Sobre el ‘Guernica’ se han probado muchas interpretaciones alternativas. Tal vez la más delirante de todas la brindase Jorge de Oteiza, quien aseguró en pleno rapto lisérgico que el adefesio picassiano representa la opresión de España sobre Euskadi, siendo el toro el «animal totémico español» y el caballo el «animal totémico vasco, el Cristo de nuestra prehistoria». Mucho más verosímil se nos antoja la interpretación lanzada por el pintor vasco José María Ucelay, quien en 1937 era director general de Bellas Artes del Gobierno de Euzkadi y comisario vasco en la Exposición Universal de París. Ucelay considera que el mural es la tomadura de pelo de un truhan redomado, que lo mismo podría haber titulado su adefesio ‘Sodoma y Gomorra’; y nos revela que fue el poeta bilbaíno Juan Larrea quien propuso a Picasso, ante su falta de inspiración, que dedicase su mural al reciente bombardeo de Guernica. «¿Y qué sé yo de bombardeos?», se desentendió Picasso. Entonces Larrea le dijo: «Tú, Pablo, siempre has tenido afición a los toros. Imagínate, pues, un toro salido del chiquero al que le han puesto un montón de picas y banderillas de fuego, y que furioso y ensangrentado, consigue escapar de la plaza.

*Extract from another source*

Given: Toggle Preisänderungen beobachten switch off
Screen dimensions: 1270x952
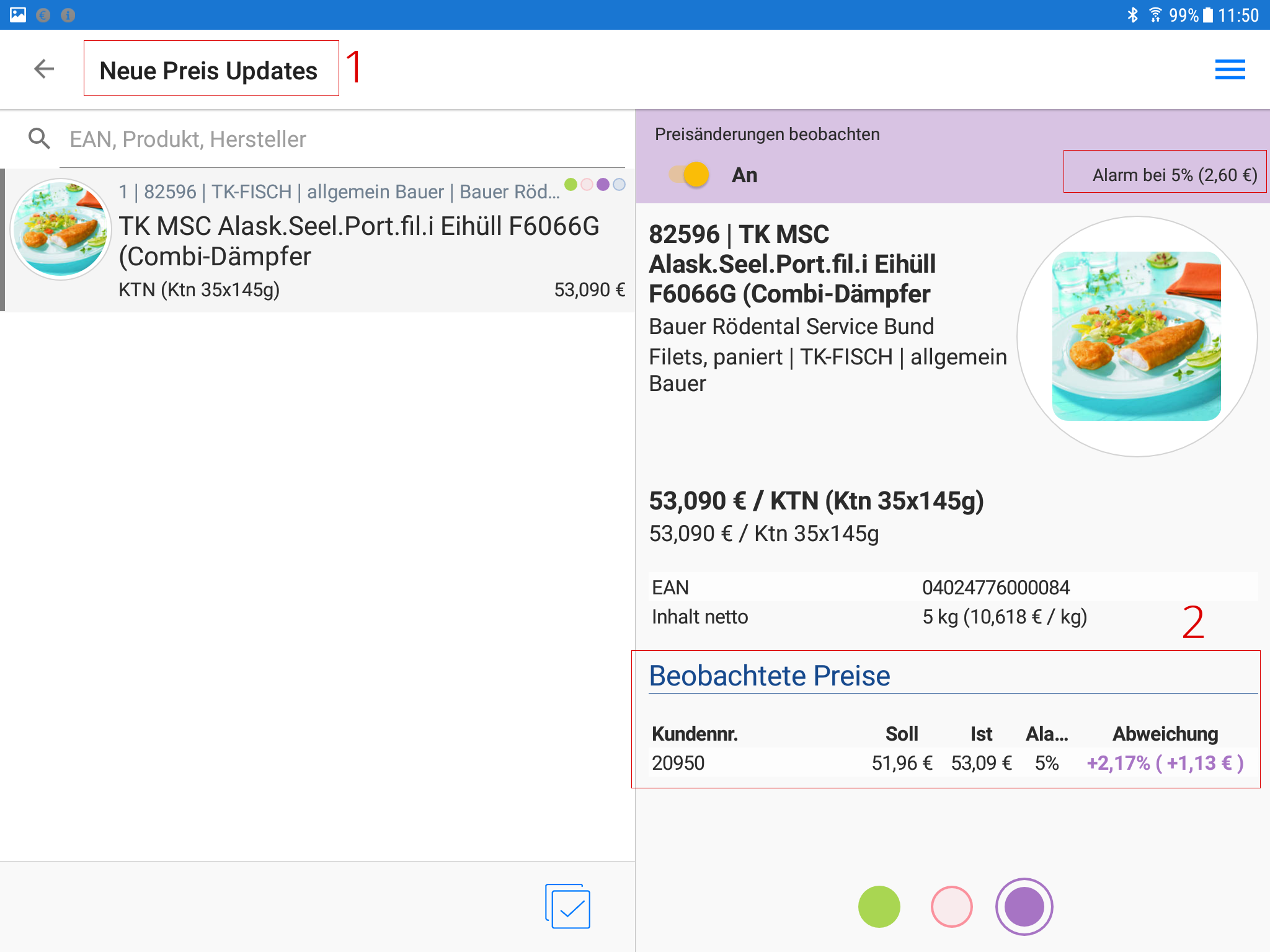Looking at the screenshot, I should [x=690, y=175].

Tumbando todo lo que encuentra a su paso, penetra en una tienda de porcelana fina, que destroza, dejándola hecha añicos. ¿Ves? Eso es lo que ocurre cuando hay un bombardeo».

Aunque hay elementos del adefesio que, ni siquiera sabiendo esto, se comprenden. Así le ocurrió, según nos cuenta Ucelay, a Albert Lebrun, presidente de la República Francesa, quien paseándose en la inauguración de la Exposición con el lendakari José Antonio Aguirre, mostró su estupor, al comprobar que una mujer del cuadro tenía seis dedos en una mano. Picasso, que se hallaba en la comitiva al lado de Ucelay, al escuchar el comentario de Lebrun, le pegó un codazo y le confió, coñón:

—No son dedos.
—Pues, ¿qué son? –le preguntó Ucelay.
—Lo que usted y yo tenemos entre las piernas –contestó Picasso, con una carcajada.

Y Picasso –añade Ucelay– tenía esa mirada del «chiquillo que ha logrado hacer una trampa al maestro; porque, efectivamente, la figura citada tiene seis dedos, que no representan sino dos órganos genitales masculinos completos, fiel expresión de lo que Picasso había querido desahogar, que no era, naturalmente, el sentimiento de dolor que la tragedia de Guernica le había causado, que nunca existió en él».

En cierta ocasión, preguntado por su querencia a zurrar la badana a sus mujeres, Picasso confesó al periodista Antonio D. Olano: «¡Es que a mí lo que me gusta es hacer cabronadas!». No se nos ocurre cabronada más socarrona que representar el bombardeo de Guernica con una escena taurina, para que todos los cosmopaletos del mundo identifiquen a los vascos con la tauromaquia. ¡Genial humillación españolista a los gudaris euskaldunes!